Interesting projection that, because the pharaohs supposedly wielded powers, then the statues of them did too; i.e., that the image and likeness (to borrow a phrase) was the source or expression of spiritual power.
It wasn’t mysogeny? It has to be mysogeny!
She was treated l8je every ither pharoah but evidence was REQUIRED to prove she was not mistreated worse.
I think historians have had a gender problem.
It makes sense especially, then, why God didn’t want His people involved in idol creation and worship, like the nearby pagans.
Sympathetic magic. One of humanities oldest beliefs. And yes the Egyptians were one group who believed in it.
...sort of. The Egyptians believed that a person's spirit, the Ka, needed a body to inhabit. If the real, physical body died (the Ba), then an appropriate replica would do. This might be the individual's mummy, or a statue, or an idol. The Egyptians were unsurpassed in creating statues and idols that did seem to have a spirit. Even we, so far removed from their belief system, can feel it by gazing at them.

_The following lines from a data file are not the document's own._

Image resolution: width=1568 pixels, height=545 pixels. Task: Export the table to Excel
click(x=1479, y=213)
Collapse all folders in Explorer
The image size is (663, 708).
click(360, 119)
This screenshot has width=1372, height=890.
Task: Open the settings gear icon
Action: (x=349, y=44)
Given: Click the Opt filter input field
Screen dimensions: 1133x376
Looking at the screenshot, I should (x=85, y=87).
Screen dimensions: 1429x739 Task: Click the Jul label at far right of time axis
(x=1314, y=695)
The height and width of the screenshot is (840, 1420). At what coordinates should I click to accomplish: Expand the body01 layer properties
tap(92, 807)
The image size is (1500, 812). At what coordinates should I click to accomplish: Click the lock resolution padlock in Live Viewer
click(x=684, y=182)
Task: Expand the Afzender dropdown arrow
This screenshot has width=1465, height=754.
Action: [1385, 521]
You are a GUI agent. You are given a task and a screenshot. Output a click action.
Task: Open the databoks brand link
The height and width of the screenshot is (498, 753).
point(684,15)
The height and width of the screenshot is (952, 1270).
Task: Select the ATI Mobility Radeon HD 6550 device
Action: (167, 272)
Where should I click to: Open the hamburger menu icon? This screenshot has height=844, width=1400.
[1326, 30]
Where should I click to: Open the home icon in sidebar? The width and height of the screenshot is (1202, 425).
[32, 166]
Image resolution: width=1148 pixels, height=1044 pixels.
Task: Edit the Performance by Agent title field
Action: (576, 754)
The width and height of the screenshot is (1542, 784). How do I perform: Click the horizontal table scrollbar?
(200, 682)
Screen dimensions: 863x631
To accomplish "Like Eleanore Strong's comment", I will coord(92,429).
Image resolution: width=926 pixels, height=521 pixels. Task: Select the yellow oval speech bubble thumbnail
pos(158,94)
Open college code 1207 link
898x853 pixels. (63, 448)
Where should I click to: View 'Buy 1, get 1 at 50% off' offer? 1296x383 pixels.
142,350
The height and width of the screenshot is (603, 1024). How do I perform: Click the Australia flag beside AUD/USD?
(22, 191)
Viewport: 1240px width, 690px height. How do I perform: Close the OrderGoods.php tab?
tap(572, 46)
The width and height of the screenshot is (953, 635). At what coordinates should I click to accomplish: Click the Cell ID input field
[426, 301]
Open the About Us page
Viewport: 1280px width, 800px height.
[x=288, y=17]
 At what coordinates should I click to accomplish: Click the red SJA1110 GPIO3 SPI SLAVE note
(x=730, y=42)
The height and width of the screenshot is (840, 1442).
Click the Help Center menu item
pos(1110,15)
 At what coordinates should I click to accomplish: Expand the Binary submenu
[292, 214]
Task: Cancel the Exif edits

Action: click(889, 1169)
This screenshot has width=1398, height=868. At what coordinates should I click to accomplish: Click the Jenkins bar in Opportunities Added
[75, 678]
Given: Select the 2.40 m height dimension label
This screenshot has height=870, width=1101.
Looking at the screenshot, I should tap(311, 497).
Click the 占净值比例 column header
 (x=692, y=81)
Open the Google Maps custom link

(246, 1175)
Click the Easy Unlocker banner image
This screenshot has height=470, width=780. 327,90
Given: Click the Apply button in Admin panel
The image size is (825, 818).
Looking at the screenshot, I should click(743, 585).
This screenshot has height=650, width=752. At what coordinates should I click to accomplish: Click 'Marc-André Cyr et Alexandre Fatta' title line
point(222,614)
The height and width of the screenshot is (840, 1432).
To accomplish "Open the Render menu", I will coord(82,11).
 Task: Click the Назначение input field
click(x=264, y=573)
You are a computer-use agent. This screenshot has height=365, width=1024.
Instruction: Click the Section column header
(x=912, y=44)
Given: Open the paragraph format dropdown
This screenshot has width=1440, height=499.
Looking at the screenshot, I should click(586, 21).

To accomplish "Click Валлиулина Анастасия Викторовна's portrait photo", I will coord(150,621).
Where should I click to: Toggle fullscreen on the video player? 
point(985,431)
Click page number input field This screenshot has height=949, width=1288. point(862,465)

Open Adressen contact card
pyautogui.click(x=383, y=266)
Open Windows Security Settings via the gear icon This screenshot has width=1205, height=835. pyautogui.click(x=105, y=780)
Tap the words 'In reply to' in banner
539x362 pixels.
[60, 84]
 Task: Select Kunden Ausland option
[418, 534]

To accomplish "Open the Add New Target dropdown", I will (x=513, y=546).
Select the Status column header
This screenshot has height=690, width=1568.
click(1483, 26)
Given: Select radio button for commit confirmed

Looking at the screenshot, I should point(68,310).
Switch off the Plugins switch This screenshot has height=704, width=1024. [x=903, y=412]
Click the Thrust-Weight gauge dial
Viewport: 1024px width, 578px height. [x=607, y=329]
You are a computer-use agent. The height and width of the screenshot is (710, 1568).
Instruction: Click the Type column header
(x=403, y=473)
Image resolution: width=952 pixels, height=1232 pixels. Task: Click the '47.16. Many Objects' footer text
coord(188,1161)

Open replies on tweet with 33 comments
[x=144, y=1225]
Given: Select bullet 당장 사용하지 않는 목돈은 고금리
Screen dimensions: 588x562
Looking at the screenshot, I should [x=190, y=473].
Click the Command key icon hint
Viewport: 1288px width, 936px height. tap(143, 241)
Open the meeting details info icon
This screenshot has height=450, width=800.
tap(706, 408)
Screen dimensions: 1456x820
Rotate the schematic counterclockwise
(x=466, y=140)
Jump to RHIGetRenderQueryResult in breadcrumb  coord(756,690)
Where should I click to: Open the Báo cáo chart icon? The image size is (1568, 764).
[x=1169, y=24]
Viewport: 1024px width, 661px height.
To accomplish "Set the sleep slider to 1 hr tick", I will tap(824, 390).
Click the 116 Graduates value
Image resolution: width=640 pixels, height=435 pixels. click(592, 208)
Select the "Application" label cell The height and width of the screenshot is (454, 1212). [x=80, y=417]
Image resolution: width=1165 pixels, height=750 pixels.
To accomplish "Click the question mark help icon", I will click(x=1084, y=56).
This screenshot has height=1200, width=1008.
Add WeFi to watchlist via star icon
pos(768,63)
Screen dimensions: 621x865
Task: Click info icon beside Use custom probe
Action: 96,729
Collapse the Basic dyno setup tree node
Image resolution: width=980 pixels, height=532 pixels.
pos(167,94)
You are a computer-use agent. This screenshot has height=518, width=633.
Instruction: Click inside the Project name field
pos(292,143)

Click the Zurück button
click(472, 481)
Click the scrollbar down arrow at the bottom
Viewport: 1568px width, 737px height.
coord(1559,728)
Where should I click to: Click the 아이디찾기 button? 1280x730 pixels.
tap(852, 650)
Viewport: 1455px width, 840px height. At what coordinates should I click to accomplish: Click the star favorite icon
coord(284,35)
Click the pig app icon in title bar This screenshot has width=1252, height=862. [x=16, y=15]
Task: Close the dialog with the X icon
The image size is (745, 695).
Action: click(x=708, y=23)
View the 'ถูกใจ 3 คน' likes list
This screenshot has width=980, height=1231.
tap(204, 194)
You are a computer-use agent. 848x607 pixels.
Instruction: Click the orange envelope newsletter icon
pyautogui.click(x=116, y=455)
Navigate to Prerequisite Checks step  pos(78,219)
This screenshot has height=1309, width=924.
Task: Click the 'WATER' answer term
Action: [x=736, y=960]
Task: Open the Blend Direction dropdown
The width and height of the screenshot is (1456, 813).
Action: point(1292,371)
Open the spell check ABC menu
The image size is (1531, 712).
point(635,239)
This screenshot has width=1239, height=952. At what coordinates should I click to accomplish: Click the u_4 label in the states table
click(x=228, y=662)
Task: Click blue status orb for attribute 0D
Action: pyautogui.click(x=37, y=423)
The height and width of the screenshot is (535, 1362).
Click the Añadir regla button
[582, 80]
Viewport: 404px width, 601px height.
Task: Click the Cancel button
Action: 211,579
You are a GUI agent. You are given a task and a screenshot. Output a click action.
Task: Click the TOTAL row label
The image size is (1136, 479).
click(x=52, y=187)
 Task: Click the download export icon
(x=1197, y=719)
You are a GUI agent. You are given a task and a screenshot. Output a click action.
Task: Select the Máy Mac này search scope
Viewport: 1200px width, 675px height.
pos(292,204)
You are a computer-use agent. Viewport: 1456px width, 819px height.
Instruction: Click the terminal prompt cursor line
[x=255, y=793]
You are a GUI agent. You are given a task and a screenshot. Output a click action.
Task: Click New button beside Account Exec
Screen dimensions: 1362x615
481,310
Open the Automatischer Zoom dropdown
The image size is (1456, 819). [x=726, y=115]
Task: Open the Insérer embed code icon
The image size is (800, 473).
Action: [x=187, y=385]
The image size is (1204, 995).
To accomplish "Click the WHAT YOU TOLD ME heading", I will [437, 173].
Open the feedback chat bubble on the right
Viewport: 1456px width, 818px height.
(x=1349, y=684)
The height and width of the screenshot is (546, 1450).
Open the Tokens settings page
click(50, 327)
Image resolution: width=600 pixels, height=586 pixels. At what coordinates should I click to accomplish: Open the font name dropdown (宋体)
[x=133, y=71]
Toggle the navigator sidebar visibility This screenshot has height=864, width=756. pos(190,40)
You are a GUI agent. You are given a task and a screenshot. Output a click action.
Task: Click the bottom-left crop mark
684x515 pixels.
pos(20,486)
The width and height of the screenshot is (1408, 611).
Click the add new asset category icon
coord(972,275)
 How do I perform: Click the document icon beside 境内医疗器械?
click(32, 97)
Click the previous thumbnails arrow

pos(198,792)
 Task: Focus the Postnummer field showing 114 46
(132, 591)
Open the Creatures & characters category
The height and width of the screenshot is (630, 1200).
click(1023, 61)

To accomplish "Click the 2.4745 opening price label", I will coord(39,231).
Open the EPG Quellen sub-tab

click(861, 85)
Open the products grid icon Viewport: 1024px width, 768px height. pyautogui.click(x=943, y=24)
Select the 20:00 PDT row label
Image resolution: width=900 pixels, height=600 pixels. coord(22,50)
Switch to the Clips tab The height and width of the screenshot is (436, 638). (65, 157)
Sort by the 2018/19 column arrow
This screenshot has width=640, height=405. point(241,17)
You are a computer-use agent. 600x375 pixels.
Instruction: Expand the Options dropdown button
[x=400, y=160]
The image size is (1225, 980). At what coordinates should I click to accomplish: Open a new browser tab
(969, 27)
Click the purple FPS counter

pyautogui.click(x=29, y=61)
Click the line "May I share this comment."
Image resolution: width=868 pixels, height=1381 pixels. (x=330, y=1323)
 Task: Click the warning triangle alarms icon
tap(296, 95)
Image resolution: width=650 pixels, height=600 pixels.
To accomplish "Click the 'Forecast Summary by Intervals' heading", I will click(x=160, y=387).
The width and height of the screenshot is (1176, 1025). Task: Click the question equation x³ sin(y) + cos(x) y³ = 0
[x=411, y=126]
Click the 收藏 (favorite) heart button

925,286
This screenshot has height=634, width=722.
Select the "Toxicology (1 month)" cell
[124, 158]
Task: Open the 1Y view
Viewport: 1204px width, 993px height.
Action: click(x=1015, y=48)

If you go to the Egyptian collection at the Metropolitan Museum of Art, or the very good Egyptian collection at the Brooklyn Museum, you will see many examples of these statues that were placed in tombs and later defaced by robbers. Typically, the noses and mouths are mutilated, especially on the male statues. This was done, I believe, as a precaution by the robbers, to disable the Ka, the spirit, of the person whose tomb was being robbed so that it would not take its revenge on them.